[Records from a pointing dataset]

>>>

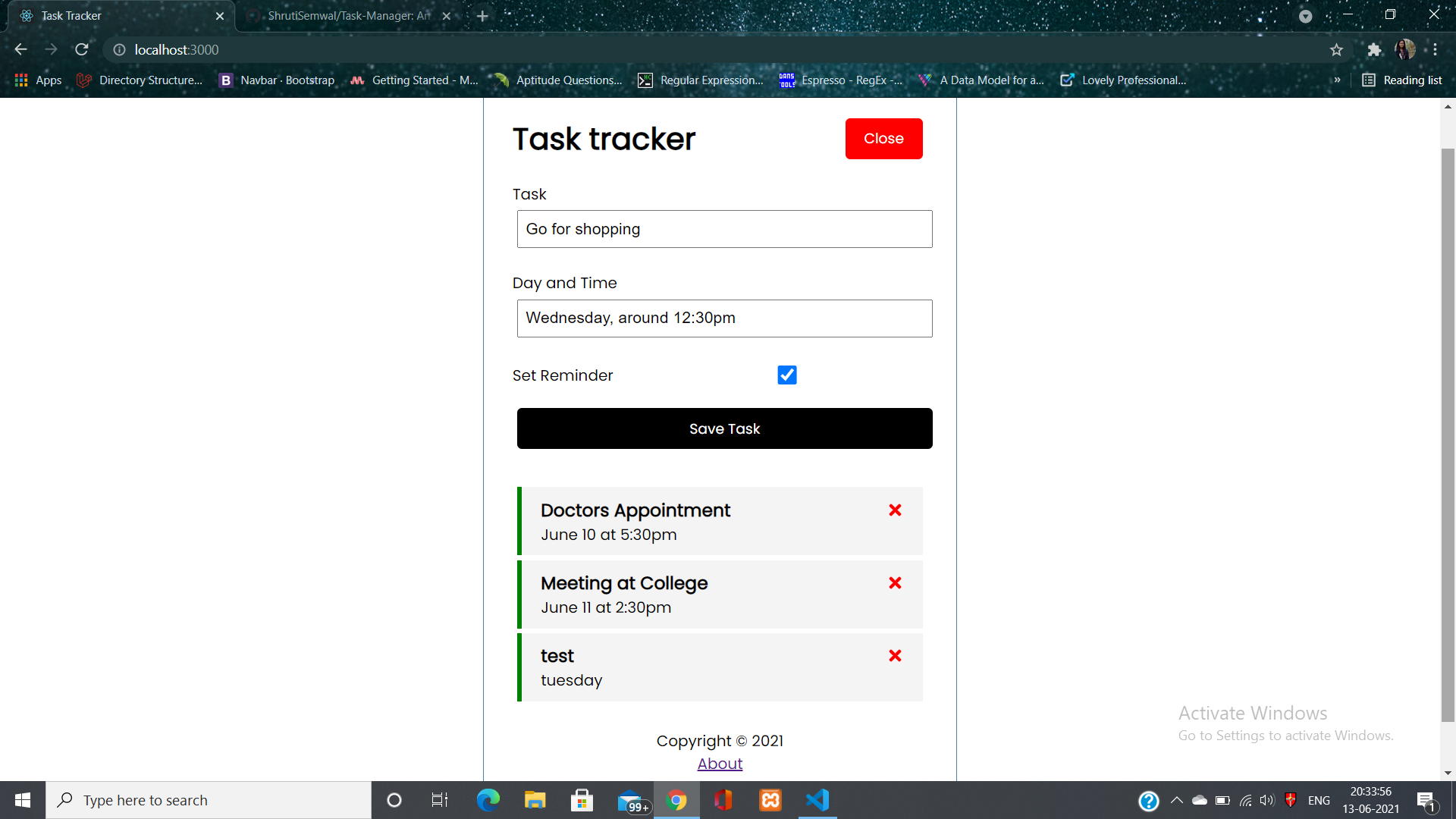1456x819 pixels.
Task: Click the red Close button
Action: pyautogui.click(x=883, y=139)
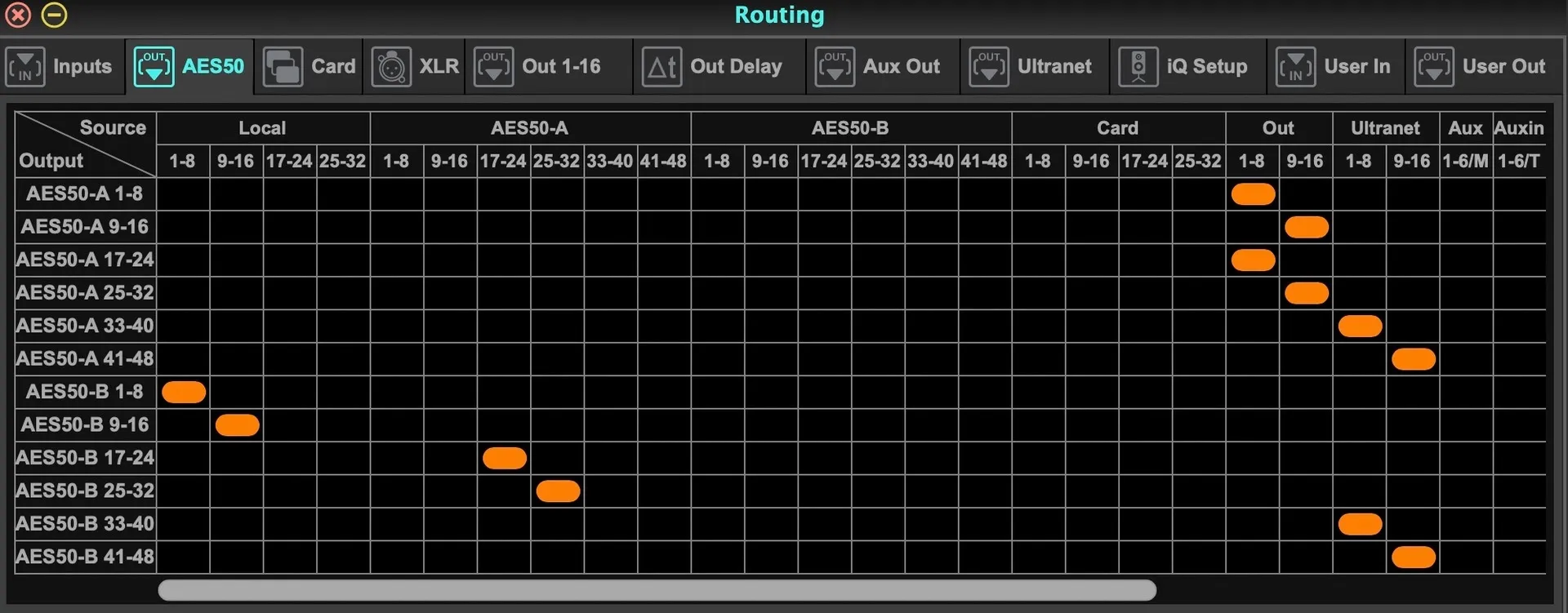The width and height of the screenshot is (1568, 613).
Task: Route Card 1-8 to AES50-A 9-16
Action: click(1038, 227)
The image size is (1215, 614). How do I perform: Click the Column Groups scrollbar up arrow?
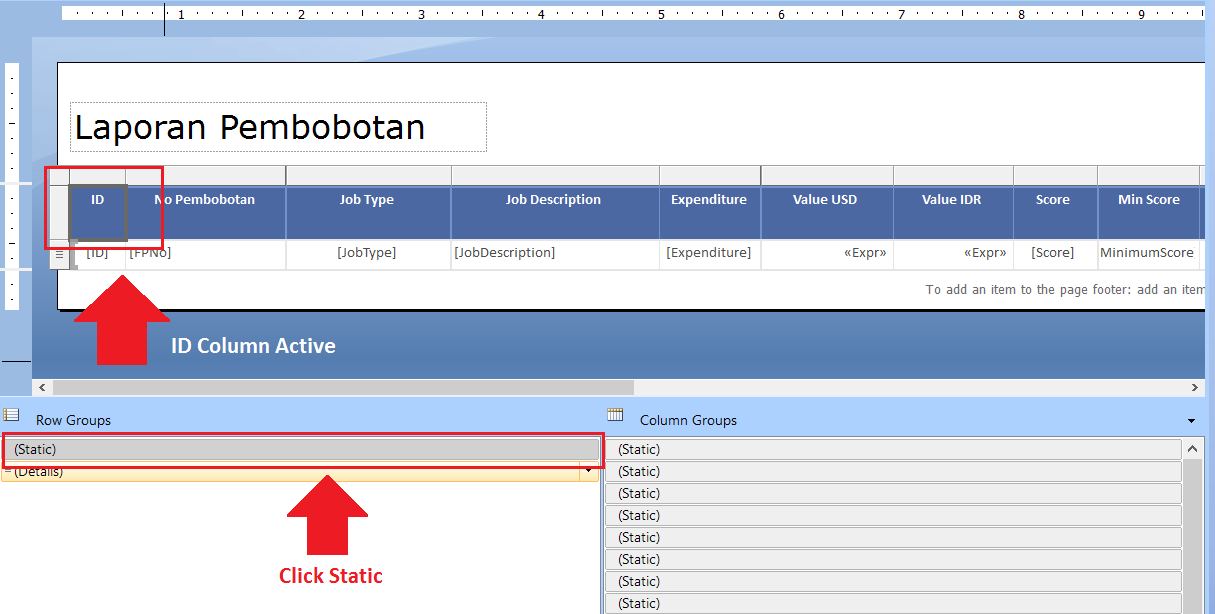1192,448
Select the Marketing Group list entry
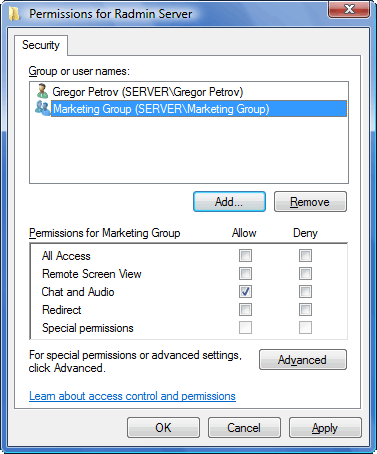The image size is (377, 454). (x=199, y=109)
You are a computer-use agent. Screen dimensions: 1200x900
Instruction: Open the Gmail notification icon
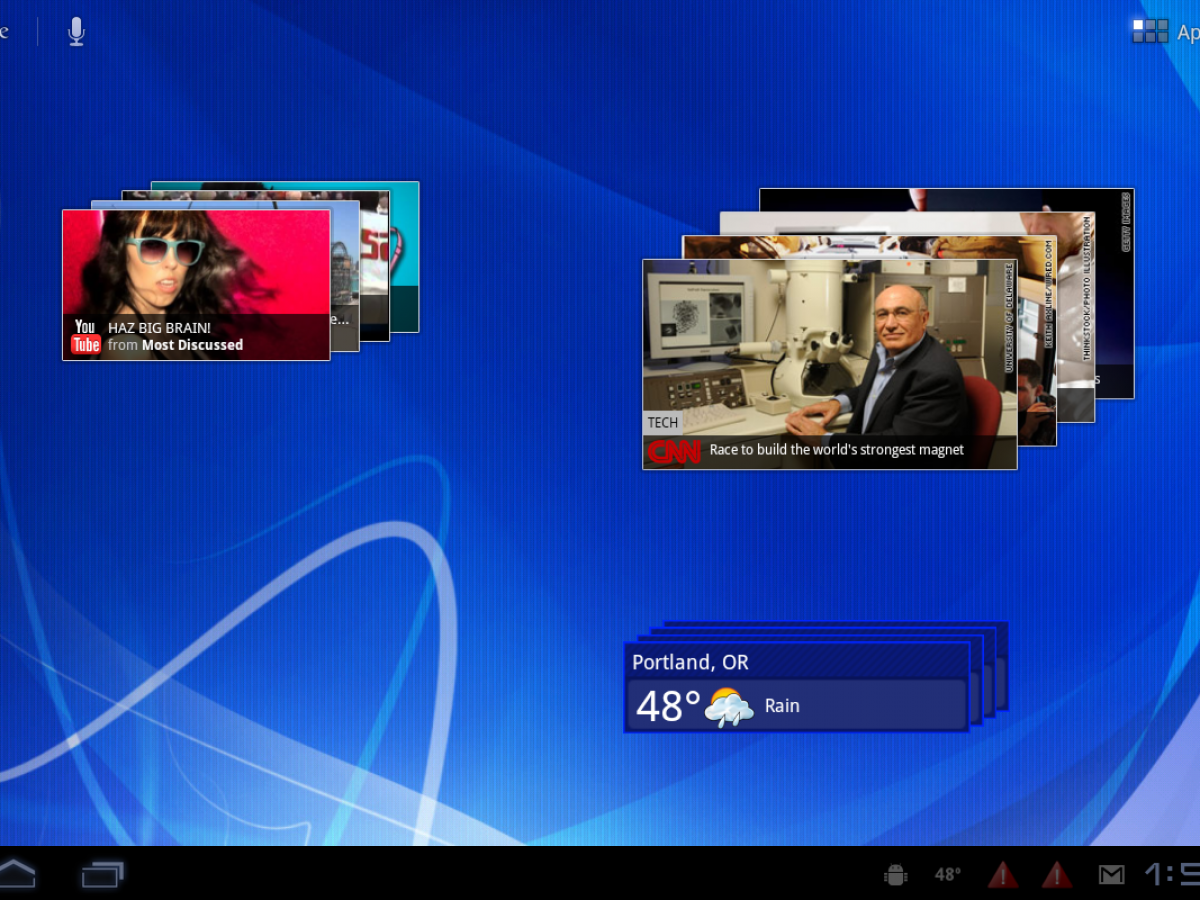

<<<

- _Exercise_: Rewrite every one of the lines above, replacing "Marketing Group" with "Finance Group" and changing nothing else. Omit the pictures from your answer.

- _Solution for this problem_:
1456x819 pixels.
Task: Click the red Close button
Action: pyautogui.click(x=883, y=139)
The width and height of the screenshot is (1568, 613).
Task: Route Card 1-8 to AES50-A 9-16
Action: click(1038, 227)
The image size is (1215, 614). How do I perform: Click the Column Groups scrollbar up arrow?
1192,448
Select the Finance Group list entry
The image size is (377, 454). (x=199, y=109)
You are a computer-use agent. Screen dimensions: 1200x900
Instruction: Open the Gmail notification icon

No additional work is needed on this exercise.